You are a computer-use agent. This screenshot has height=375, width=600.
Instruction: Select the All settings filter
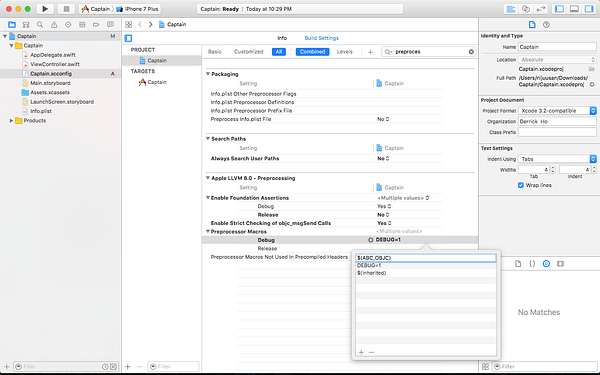[x=279, y=52]
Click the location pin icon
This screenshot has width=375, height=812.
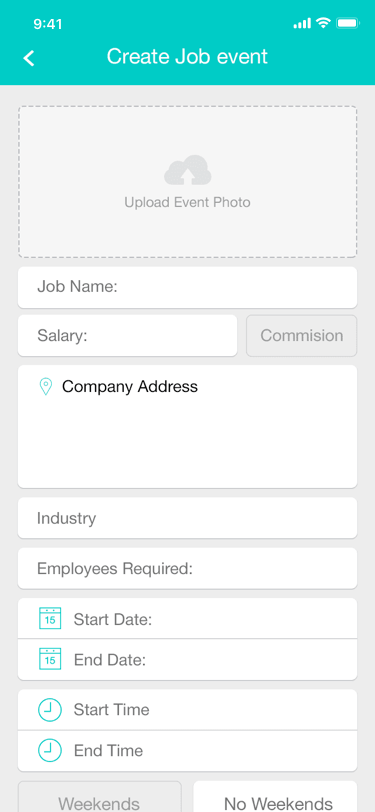coord(46,387)
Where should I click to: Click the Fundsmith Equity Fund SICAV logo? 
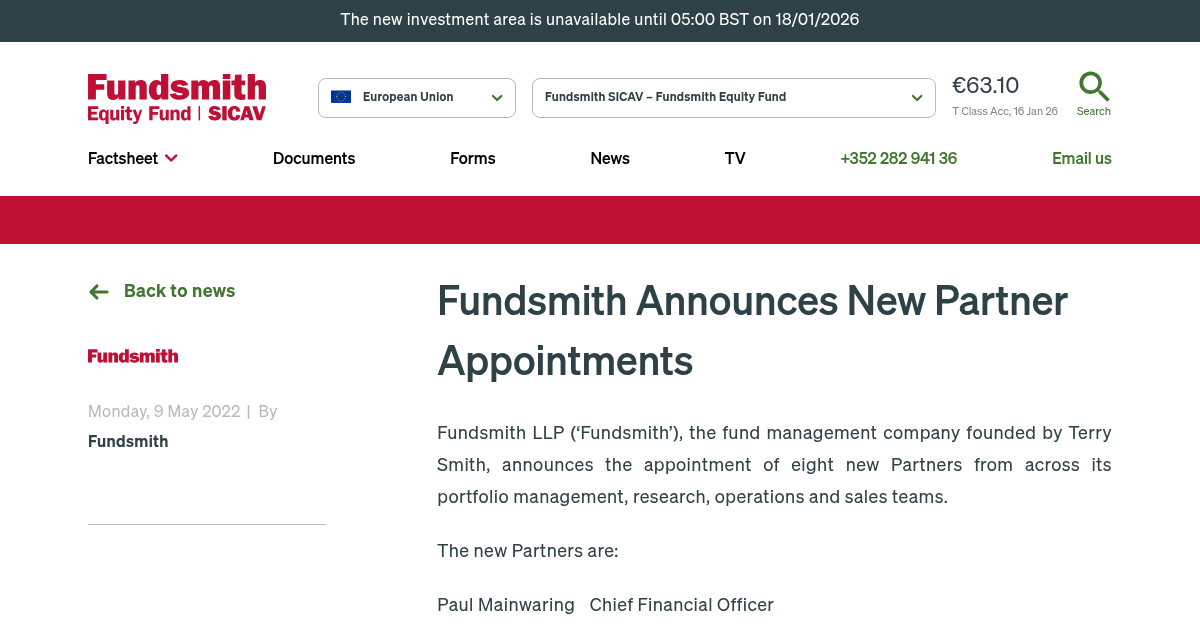coord(176,98)
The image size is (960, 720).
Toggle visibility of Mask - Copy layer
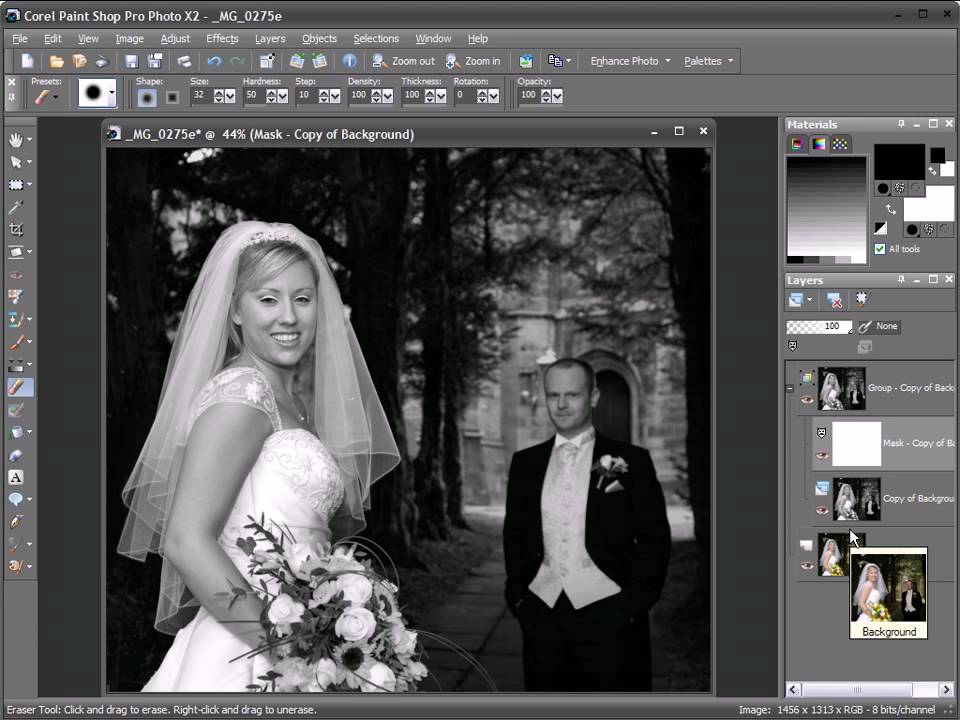(822, 455)
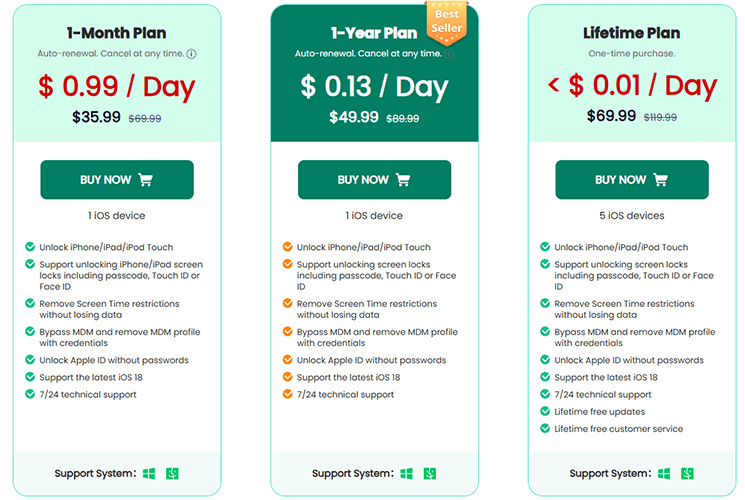The image size is (745, 500).
Task: Buy the 1-Year Plan now
Action: [374, 180]
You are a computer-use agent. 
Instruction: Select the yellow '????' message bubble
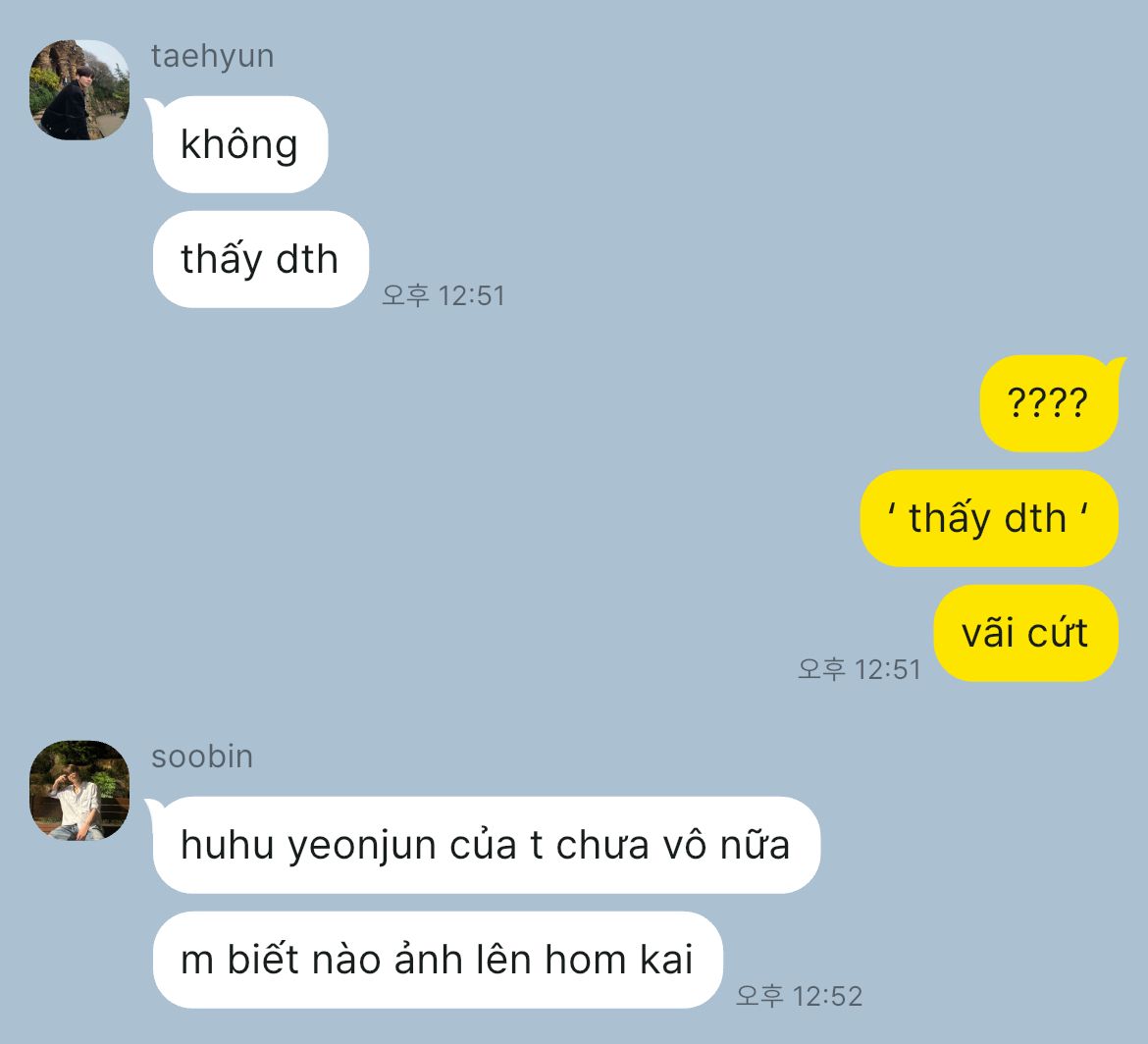1049,403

* **Exercise description**
Only the pictures are to be left out; restate everything else in the listing word for word.

* **Output of the task**
You are a computer-use agent. This screenshot has height=375, width=600.
Instruction: Select the All settings filter
[x=279, y=52]
Click the location pin icon
This screenshot has width=375, height=812.
coord(46,387)
Where should I click to: Click the Fundsmith Equity Fund SICAV logo? 
coord(176,98)
The image size is (960, 720).
Toggle visibility of Mask - Copy layer
(822, 455)
The image size is (745, 500).
Task: Buy the 1-Year Plan now
Action: [374, 180]
You are a computer-use agent. 
Instruction: Select the yellow '????' message bubble
1049,403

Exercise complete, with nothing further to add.